Adjusted IVE was 38% (95%CI: -8 to 65) in the early influenza season (up to week 6 of 2012) and -1% (95% CI: -60 to 37) in the late phase. The results suggested a low adjusted IVE in 2011/12. The lower IVE in the late season could be due to virus changes through the season or waning immunity.
So, when should I you we get the vaccine?
So looking at the start of the season, the peak of the season, the type of vaccine (usual, adjuvanted, increased dose), the circulating strains, the host (young, old, transplant, HIV+ etc), antibody kinetics, and the clinical trials, when should you get the flu vaccine?
But playing the odds, it looks to average out to about October to mid-November at the latest. That will provide protection at the usual start of season and during the usual peak. Which is when I am going to get mine. August and September could be too soon, December too late.
Optimally, vaccination should occur before onset of influenza activity in the community.

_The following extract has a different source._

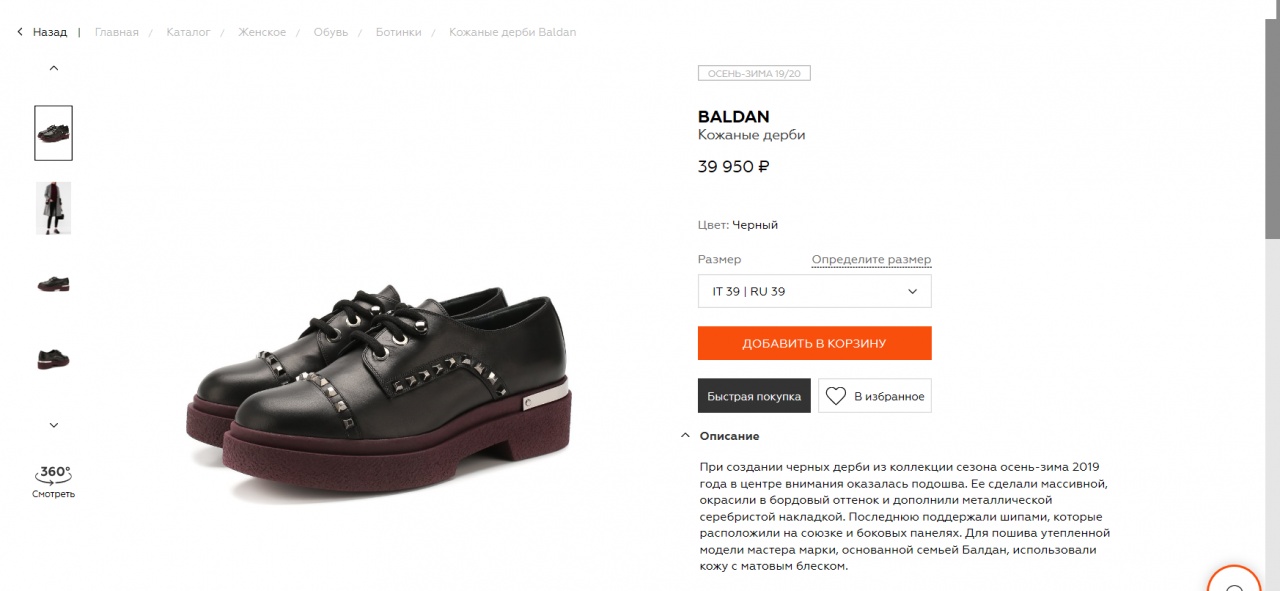Image resolution: width=1280 pixels, height=591 pixels.
Task: Go to Главная in the breadcrumbs
Action: coord(117,32)
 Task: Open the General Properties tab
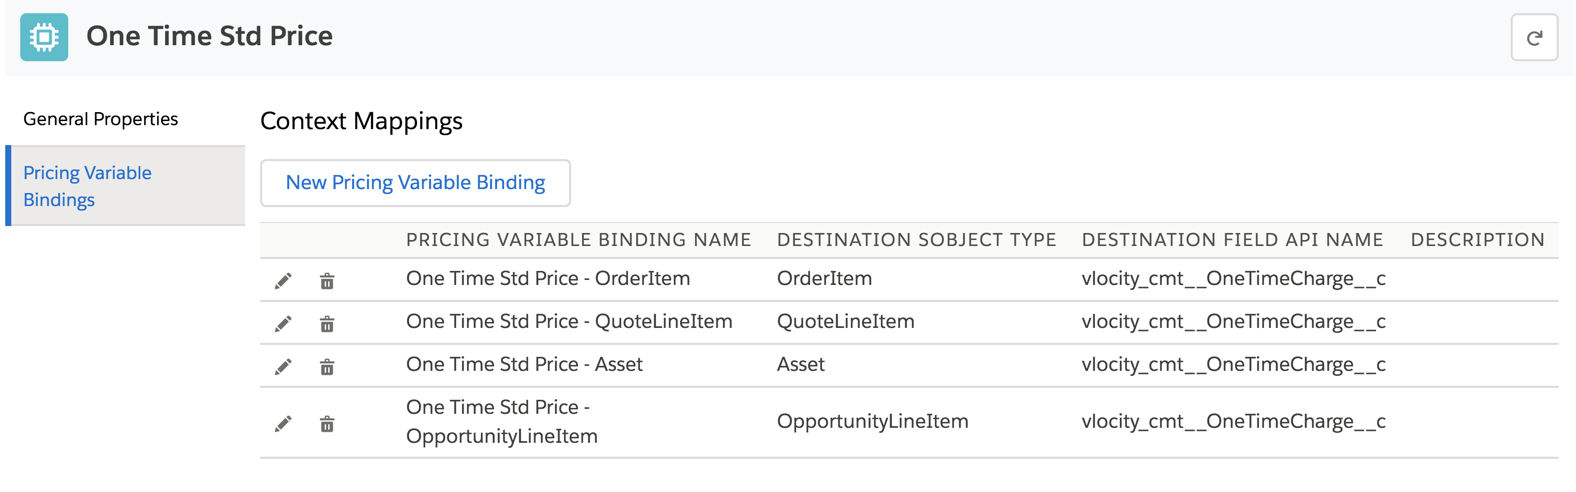tap(101, 119)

Health care providers should offer vaccination by the end of October, if possible. Vaccination should continue to be offered as long as influenza viruses are circulating. While seasonal influenza outbreaks can happen as early as October, most of the time influenza activity peaks between December and March, although activity can last as late as May. Since it takes about two weeks after vaccination for antibodies to develop in the body that protect against influenza virus infection, it is best that people get vaccinated so they are protected before influenza begins spreading in their community.
I like it when the CDC agrees with me.
After the final draft, this came across the web:
“Modest Waning of Influenza Vaccine Efficacy and Antibody Titers During the 2007–2008 Influenza“:
Time-varying vaccine efficacy (VE[t]) was examined in healthy adult participants (age range, 18–49 years) in a placebo-controlled trial of inactivated influenza vaccine (IIV) and live-attenuated influenza vaccine (LAIV) performed during the 2007–2008 influenza season…Overall efficacy was 70% (95% confidence interval [CI], 50%–82%) for IIV and 38% (95% CI, 5%–59%) for LAIV. Statistically significant waning was detected for IIV (P = .03) but not LAIV (P = .37); however, IIV remained significantly efficacious until data became sparse at the end of the season. Similarly, antibody titers against influenza virus hemagglutinin and neuraminidase significantly decreased over the season among IIV recipients… Conclusions. Both vaccines were efficacious but LAIV less so. IIV efficacy decreased slowly over time, but the vaccine remained significantly efficacious for the majority of the season.